WORK REQUEST.
Your job is to set down the stretch of entries that opens with the line containing "Instruction: Open the Simple" and closes with the line containing "Given: Open the chat overflow three-dot menu". Keep both end lines, copy each exactly, and add nothing.

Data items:
<<<<
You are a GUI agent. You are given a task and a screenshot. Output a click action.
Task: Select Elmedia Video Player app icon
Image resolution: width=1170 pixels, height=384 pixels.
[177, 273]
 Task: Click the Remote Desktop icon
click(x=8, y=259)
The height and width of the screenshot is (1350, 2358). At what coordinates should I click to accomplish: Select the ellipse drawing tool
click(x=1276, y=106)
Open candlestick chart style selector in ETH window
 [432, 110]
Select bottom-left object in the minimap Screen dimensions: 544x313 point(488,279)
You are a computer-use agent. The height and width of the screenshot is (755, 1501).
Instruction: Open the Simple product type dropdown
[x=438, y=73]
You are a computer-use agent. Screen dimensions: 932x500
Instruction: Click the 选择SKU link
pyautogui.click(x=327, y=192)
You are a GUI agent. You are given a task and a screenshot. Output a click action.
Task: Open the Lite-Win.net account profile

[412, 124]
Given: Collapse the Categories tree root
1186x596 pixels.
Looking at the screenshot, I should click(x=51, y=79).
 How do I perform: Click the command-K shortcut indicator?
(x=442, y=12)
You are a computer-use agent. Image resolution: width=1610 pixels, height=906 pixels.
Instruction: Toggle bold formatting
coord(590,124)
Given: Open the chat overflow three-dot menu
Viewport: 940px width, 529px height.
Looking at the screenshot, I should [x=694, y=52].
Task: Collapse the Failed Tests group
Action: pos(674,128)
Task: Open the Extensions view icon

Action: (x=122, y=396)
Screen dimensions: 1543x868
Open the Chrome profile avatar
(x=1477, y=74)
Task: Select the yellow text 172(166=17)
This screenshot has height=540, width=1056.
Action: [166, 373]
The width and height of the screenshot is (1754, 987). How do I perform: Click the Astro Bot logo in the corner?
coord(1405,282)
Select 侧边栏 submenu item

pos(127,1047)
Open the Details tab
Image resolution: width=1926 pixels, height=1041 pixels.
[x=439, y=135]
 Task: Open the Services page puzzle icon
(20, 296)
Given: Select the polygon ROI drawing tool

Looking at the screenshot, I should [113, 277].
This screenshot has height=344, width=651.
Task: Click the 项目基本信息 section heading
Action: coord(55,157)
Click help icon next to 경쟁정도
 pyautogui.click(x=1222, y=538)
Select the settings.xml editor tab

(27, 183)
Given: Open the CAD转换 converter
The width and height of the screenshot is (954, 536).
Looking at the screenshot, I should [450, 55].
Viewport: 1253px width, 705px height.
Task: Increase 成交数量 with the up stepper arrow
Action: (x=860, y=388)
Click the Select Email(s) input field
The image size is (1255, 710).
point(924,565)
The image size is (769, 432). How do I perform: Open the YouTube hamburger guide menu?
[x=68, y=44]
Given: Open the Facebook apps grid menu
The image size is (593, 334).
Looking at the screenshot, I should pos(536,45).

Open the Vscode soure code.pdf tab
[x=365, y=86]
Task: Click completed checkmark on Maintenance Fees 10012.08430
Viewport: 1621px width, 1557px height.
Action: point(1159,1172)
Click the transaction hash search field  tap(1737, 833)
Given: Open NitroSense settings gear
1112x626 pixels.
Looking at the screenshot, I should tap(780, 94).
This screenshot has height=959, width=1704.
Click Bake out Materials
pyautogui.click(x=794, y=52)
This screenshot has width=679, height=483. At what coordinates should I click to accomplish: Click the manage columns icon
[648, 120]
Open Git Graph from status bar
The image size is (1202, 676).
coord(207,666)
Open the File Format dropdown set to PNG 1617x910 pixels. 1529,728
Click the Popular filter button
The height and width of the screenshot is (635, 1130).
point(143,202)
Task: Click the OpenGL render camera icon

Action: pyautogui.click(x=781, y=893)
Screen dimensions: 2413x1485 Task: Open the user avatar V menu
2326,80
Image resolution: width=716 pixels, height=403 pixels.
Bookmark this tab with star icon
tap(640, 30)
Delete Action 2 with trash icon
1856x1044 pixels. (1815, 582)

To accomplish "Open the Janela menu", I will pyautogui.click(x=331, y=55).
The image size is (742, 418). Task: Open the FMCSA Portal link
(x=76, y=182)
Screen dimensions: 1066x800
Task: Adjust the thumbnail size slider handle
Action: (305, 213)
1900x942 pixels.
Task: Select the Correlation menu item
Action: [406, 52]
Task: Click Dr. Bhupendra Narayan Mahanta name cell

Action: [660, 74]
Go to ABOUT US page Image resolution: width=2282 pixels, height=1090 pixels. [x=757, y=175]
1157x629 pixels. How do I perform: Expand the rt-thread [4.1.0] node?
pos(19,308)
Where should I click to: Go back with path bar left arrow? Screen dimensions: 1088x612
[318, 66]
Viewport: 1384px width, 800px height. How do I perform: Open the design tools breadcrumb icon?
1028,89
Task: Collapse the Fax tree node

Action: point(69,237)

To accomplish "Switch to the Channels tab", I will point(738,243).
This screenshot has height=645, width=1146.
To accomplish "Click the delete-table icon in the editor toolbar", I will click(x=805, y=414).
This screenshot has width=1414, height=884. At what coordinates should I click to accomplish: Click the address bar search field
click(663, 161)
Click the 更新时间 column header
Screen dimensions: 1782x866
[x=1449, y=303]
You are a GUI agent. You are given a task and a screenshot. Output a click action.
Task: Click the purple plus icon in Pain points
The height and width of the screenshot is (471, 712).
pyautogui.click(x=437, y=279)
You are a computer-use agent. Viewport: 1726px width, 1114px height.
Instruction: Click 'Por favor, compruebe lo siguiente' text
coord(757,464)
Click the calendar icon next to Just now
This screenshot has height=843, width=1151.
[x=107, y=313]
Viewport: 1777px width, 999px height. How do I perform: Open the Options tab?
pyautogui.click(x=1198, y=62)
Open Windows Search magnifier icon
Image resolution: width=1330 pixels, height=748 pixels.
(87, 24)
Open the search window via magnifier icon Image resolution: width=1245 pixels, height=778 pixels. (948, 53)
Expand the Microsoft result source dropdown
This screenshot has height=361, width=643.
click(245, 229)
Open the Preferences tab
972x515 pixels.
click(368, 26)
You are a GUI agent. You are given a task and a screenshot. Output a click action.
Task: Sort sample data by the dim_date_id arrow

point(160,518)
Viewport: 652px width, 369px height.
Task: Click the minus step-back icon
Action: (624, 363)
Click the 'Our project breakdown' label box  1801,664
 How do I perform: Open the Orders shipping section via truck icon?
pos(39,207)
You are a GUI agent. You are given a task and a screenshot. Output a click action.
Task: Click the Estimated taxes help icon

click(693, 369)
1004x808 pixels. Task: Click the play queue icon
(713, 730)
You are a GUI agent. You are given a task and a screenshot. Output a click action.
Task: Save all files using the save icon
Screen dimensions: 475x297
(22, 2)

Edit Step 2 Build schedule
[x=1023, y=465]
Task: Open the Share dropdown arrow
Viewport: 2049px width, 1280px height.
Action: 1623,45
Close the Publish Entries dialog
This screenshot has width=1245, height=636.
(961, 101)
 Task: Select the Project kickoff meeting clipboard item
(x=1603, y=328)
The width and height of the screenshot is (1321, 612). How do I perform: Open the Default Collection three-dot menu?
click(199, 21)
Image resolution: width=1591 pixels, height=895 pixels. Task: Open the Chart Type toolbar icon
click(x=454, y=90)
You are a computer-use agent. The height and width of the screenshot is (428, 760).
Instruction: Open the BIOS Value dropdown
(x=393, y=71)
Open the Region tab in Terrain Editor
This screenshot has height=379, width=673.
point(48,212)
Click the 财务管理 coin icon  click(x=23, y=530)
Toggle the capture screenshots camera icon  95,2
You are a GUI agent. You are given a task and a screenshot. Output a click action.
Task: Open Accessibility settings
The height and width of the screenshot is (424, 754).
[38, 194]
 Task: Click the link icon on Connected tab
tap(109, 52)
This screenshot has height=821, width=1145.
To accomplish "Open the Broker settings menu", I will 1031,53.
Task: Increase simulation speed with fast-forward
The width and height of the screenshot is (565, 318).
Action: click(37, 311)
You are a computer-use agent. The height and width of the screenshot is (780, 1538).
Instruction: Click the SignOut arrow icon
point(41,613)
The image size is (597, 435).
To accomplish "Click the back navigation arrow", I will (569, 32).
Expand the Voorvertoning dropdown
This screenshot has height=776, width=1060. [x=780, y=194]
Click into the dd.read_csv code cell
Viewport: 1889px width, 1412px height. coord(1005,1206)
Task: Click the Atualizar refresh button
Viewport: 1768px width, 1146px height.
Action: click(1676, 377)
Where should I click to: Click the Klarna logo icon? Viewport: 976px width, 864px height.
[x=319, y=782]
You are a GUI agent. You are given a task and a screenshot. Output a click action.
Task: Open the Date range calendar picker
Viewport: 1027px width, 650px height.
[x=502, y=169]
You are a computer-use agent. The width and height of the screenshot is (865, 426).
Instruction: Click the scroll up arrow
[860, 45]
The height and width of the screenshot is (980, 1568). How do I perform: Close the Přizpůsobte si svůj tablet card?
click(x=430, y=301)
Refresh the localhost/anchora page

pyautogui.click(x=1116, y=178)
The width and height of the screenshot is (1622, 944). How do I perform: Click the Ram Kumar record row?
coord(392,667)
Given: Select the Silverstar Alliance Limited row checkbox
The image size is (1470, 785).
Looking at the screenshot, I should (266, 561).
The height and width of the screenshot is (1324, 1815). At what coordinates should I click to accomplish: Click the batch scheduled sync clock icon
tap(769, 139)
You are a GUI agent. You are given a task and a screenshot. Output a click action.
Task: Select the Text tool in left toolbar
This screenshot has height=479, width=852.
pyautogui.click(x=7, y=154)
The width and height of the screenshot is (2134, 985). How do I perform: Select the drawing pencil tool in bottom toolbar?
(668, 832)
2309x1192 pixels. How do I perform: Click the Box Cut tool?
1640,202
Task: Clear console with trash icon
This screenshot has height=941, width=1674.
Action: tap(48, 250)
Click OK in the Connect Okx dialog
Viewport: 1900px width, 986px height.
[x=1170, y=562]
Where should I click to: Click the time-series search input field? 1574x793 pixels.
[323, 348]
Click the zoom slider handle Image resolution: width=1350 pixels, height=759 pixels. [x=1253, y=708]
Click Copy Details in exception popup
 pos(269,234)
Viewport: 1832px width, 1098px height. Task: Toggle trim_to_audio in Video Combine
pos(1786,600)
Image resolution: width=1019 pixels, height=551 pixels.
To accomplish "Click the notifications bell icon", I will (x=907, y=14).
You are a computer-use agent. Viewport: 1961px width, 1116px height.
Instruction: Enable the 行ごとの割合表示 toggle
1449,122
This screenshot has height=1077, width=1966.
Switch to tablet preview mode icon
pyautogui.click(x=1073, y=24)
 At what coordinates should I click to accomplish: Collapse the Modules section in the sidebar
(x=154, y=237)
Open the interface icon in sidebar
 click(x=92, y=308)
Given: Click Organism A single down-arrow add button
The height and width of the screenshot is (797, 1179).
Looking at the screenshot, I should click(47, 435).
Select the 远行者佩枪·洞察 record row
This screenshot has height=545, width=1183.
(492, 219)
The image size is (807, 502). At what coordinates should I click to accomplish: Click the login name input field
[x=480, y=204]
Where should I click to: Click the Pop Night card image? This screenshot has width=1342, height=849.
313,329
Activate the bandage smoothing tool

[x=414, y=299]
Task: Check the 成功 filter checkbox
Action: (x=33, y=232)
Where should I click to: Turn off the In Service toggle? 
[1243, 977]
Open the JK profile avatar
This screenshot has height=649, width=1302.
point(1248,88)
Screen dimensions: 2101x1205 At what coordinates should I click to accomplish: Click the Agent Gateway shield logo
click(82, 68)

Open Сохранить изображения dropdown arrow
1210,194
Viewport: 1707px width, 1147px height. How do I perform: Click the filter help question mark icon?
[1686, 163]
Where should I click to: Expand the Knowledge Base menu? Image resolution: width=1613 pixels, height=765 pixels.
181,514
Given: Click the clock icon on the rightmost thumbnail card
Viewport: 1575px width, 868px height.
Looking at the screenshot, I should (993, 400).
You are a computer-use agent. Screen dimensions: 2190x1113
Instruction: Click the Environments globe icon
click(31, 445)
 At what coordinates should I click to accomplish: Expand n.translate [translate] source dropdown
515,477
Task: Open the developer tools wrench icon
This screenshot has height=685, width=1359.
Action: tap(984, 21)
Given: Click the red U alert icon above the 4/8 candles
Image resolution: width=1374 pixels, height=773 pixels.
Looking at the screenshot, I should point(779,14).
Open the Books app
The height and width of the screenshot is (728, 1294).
>>>>
FINISHED TASK.
Instruction: Open the Simple product type dropdown
[x=438, y=73]
You are a computer-use agent. Screen dimensions: 932x500
Instruction: Click the 选择SKU link
pyautogui.click(x=327, y=192)
You are a GUI agent. You are given a task and a screenshot. Output a click action.
Task: Open the Lite-Win.net account profile

[412, 124]
Given: Collapse the Categories tree root
1186x596 pixels.
Looking at the screenshot, I should click(x=51, y=79).
 How do I perform: Click the command-K shortcut indicator?
(x=442, y=12)
You are a computer-use agent. Image resolution: width=1610 pixels, height=906 pixels.
Instruction: Toggle bold formatting
coord(590,124)
Given: Open the chat overflow three-dot menu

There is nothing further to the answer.